Chong, who turns 70 in May, gradually grew into a less freakish look befitting a marijuana advocate who no longer actually smokes the stuff. He’s been with wife Shelby for over 40 years — last weekend, they brought their touring duo act to a comedy club in Calgary. “I visit the place now like a stranger,” he concedes. “The people I grew up knowing there are in rest homes. But that’s where my dad bought his first house for $500, with no plumbing, no water and no electricity. And, when you come from that kind of upbringing, the only way to go was up.”

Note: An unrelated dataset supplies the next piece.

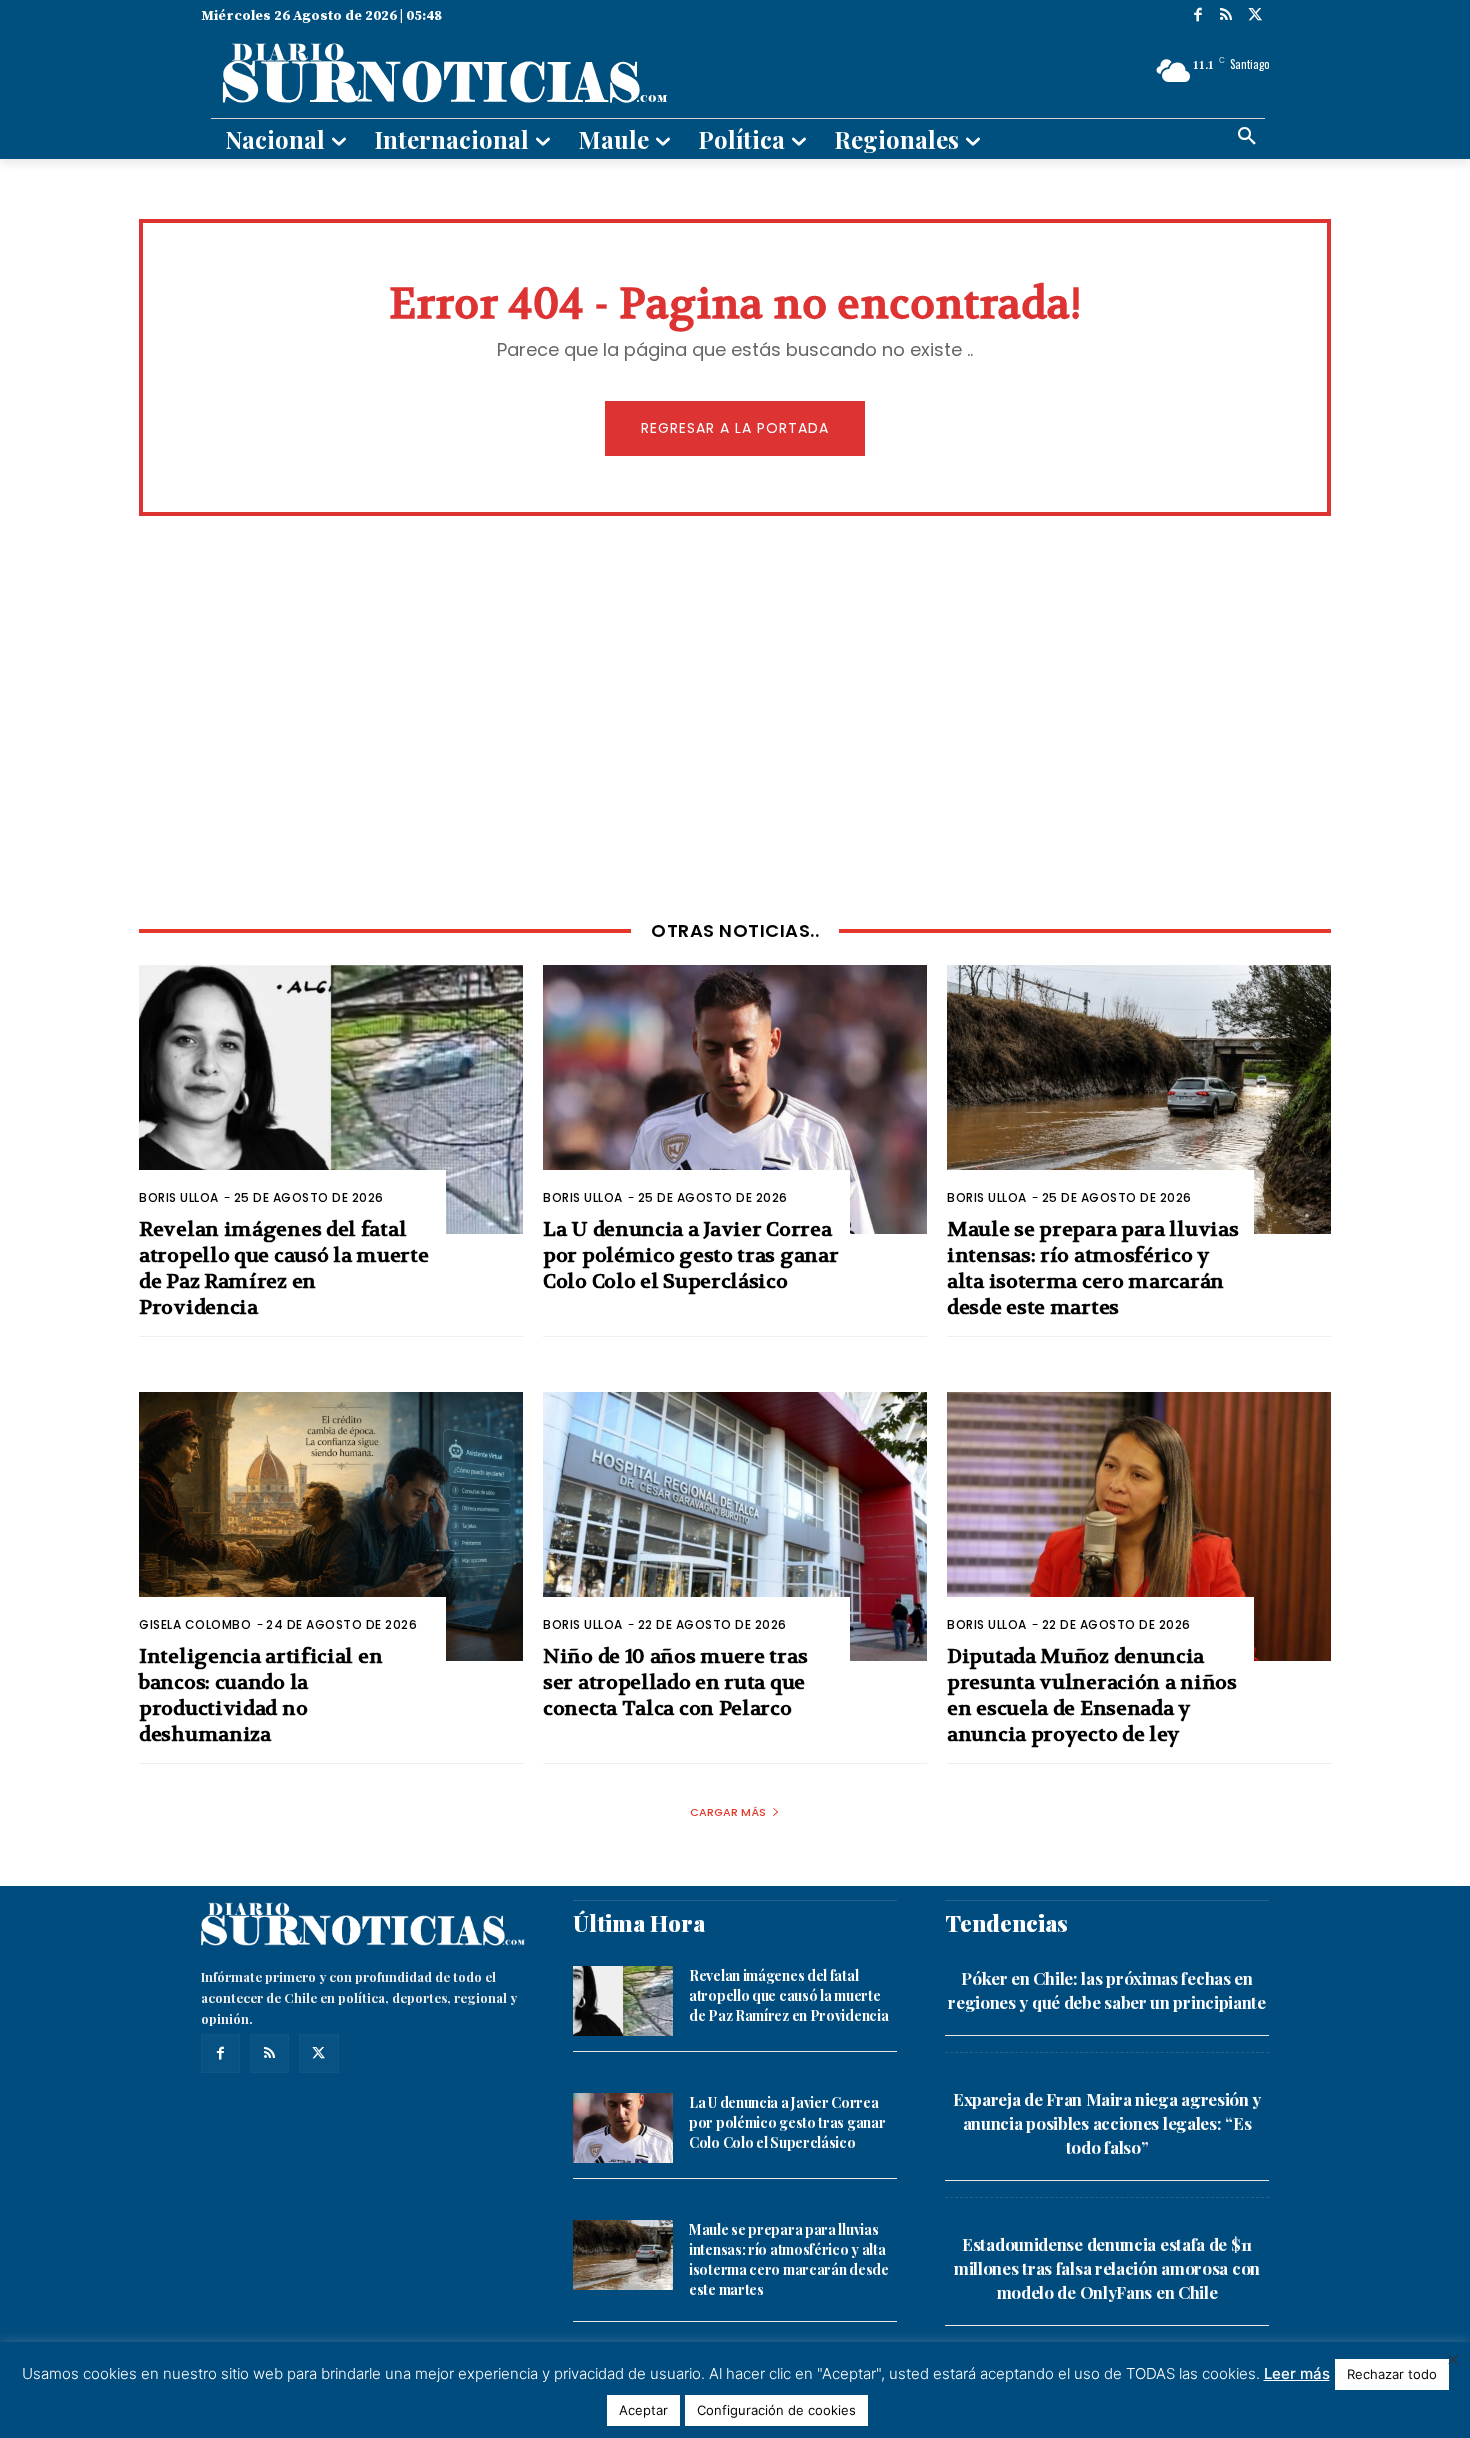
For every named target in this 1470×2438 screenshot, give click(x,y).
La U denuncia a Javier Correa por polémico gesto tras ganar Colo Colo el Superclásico (690, 1255)
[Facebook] (1197, 16)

While he pounded the musical pavement to the west coast, Toronto didn’t end up on Chong’s itinerary until Cheech & Chong were big enough to play Massey Hall in the mid-'70s. The audience cheers were loud enough to merit being repurposed as a sound effect on their biggest radio hit, the “Alice Bowie” parody track “Earache My Eye.”
A permanent move back to Canada was always on Chong’s mind, especially when movie success gave him the wherewithal to be more nomadic, but jobs like a recurring role on That ‘70s Show kept him in California — where he was arrested on Feb. 24, 2003. Now, he thinks leaving would mean the DEA won. His marijuana activism focuses on medicinal use, although he supports any benefit.

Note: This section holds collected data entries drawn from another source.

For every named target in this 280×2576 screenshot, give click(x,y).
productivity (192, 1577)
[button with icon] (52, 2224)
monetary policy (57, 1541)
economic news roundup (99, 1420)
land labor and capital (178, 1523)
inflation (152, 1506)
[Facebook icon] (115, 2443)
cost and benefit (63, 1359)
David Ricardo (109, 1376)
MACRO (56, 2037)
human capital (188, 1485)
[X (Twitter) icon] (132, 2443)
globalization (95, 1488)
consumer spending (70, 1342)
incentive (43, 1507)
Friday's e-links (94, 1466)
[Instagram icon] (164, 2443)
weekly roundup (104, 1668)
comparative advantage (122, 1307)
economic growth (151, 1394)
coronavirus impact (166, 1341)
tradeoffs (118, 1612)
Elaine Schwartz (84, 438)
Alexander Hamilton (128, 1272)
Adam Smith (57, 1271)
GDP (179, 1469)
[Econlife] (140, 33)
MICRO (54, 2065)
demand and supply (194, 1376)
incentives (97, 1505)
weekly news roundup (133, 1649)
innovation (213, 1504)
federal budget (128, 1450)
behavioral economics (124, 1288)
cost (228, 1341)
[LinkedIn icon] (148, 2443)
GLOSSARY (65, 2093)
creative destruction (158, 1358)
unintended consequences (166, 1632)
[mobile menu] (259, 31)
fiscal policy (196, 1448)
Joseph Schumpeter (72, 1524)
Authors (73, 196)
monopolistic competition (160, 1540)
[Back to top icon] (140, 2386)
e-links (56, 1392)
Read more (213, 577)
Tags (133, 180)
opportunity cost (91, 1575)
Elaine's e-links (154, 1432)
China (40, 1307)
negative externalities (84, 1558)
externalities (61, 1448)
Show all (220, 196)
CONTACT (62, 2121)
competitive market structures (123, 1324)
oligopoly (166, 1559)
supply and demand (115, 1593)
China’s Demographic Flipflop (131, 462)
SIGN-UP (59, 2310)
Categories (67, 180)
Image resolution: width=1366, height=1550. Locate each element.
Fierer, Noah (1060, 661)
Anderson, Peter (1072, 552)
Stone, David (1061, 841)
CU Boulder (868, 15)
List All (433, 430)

“Pot is like a truth serum,” says Chong. “It’s hard to lie, and it’s hard to be conniving, when you’re stoned. The war on drugs is still a war on freedom.
“Meanwhile, the products related to marijuana are a bigger industry than ever. And it’s an industry in which you won’t find anyone who doesn’t love their job.”
While he still relishes the adulation, Chong has calculated it’s better for the overall cause if he steers clear of events like the Toronto Freedom Festival, yielding the spotlight to beleaguered seed seller Marc Emery and others appearing on an EYE WEEKLY-sponsored speaker stage as part of the event.
“The media isn’t going to portray this as anything but a big smoke-out,” says Chong, “and putting the Cheech & Chong persona on display probably isn’t the best way to overcome that. I don’t want the movement taking a step backwards.”